Tuesday, 3 June 2014

The Lies Abbott Tells - Part Nineteen


‘‘How can it be unconscionable for this Coalition government to propose a co-payment and it not be unconscionable for the Hawke government when it actually implemented a co-payment in the 1990s? [Tony Abbott quoted in St George & Sutherland Shire Leader, 16 May 2014]

Bob Hawke put a price signal into the system and what was good for Bob Hawke I think is fair enough for me and for this Government. [Tony Abbott quoted on the ABC PM program, 23 May 2014]

“It was actually Bob Hawke who gave us the co-payment (in the past),…If it’s all right for the Hawke government to bring a co-payment in … why isn’t it all right for this government to bring it in, in the Budget?” [Tony Abbott quoted in The Courier Mail, 23 May 2014]

Tony Abbott has urged Opposition Leader Bill Shorten to follow Bob Hawke's lead and support the $7 Medicare co- payment.
Citing the former prime minister's 1991 proposal to slap a $3.50 charge on bulk-billed visits to the doctor, the Prime Minister said Mr Hawke was the "father of the co-payment". [Tony Abbott quoted in The West Australian, 27 May 2014]

“Not only do we have Bob Hawke as the father of the co-payment, we’ve got the member for Jagajaga (Ms Macklin) as the mother of the co-payment. The real authors of the co-payment are over there’’ [Tony Abbott quoted in The Australian, 30 May 2014]

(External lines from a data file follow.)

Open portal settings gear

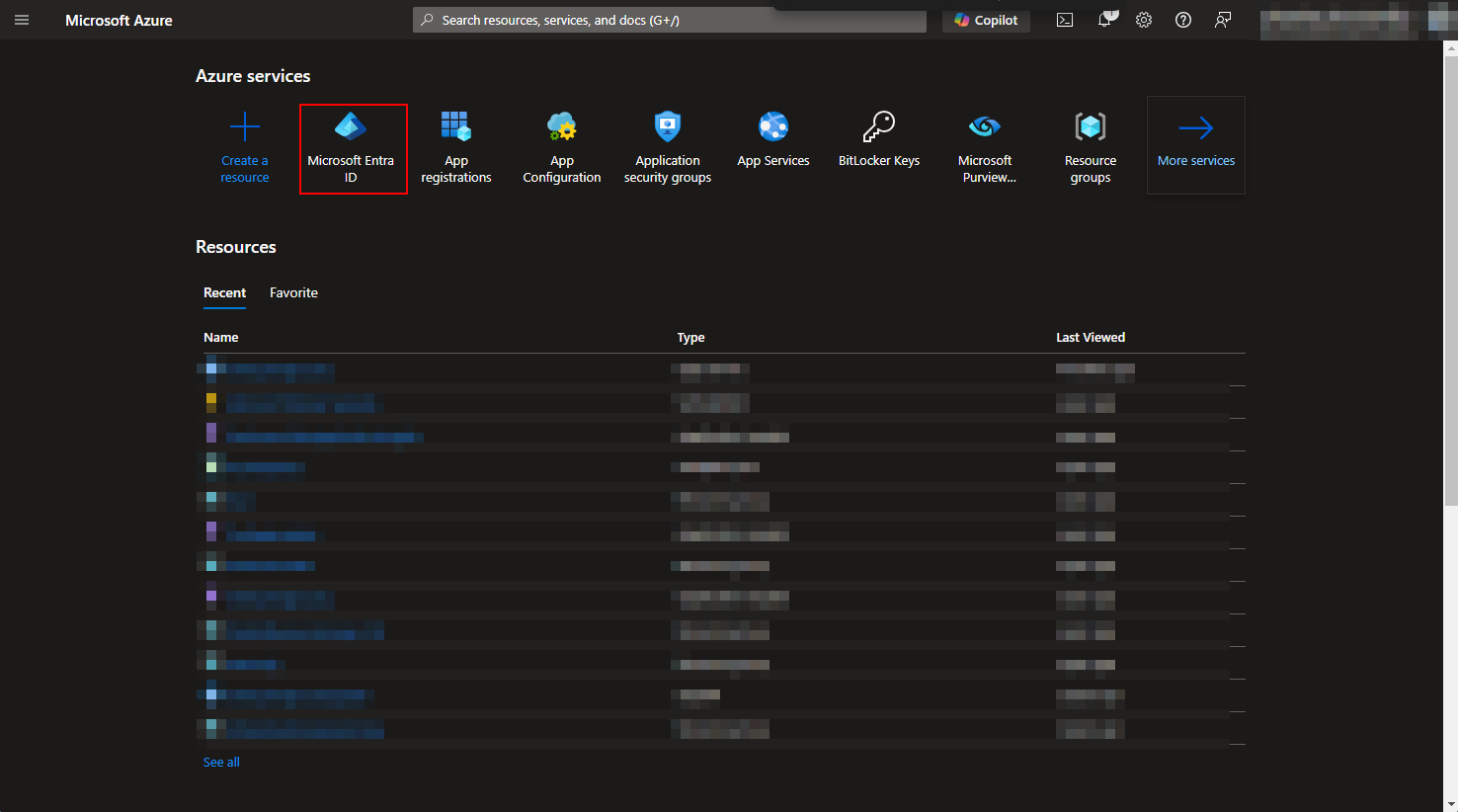pos(1144,20)
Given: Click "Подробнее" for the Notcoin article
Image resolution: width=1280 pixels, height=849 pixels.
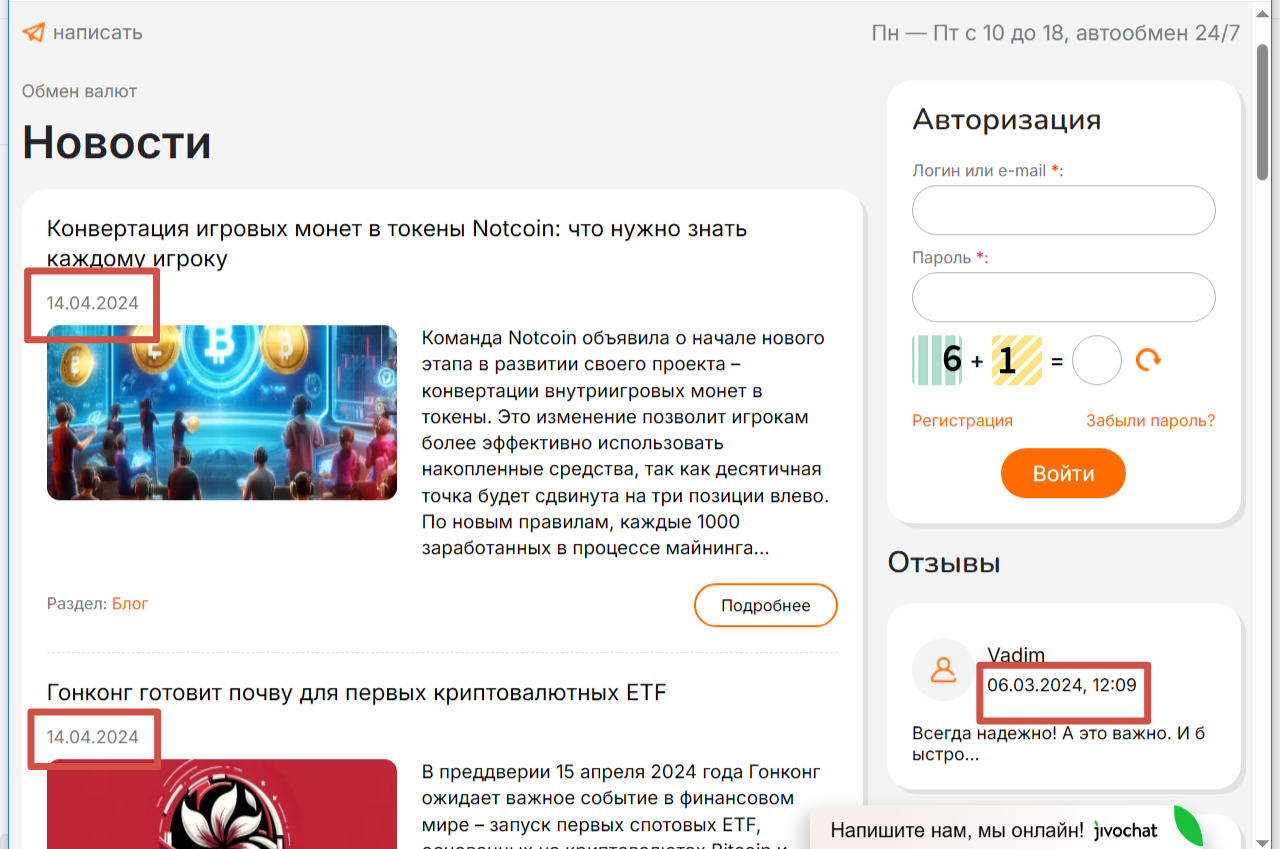Looking at the screenshot, I should [766, 605].
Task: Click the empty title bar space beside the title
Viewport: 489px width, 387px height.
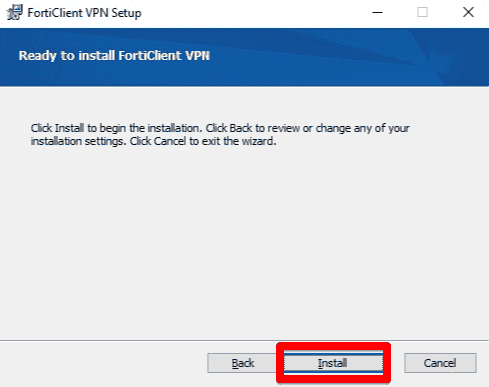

What Federal Coalition Prime Minister Tony Abbott doesn’t say is that in 1969 the Gorton Coalition Government introduced a new Medical Benefits Scheme which included a co-payment by patients, with a maximum of $5 for any one service. However, there appeared to have been no legal obligation on doctors to charge the common fee (based on the fees most commonly charged for over 1,000 medical services) and it was alleged that costs to patients rose above the Consumer Price Index rate.

Nor does the Prime Minister mention the fact that the Hawke Labor Government’s co-payment was never going to be applied to concessional patients, while his own co-payment regime will be applied to the first ten concessional patient medical services in any year across 70% of the range of all medical services which might be used by these patients.

Absent also is mention of the fact that though the co-payment was policy it was never implemented and, because this payment was so unpopular with Labor MPs, the medical profession and voters, the Act was repealed three short months later.

As the following potted history reveals:

* Under the Hawke Government the HEALTH INSURANCE AMENDMENT ACT 1991 No. 171, 1991 became law by assent on 20 Nov 1991.

* Under this Act concession card holder patients were exempt from the $2.50 co-payment which came into effect on 1 December 1991.

* However, the GP visit co-payment was never actually implemented and the Act was formally repealed by the Keating Government in early March 1992.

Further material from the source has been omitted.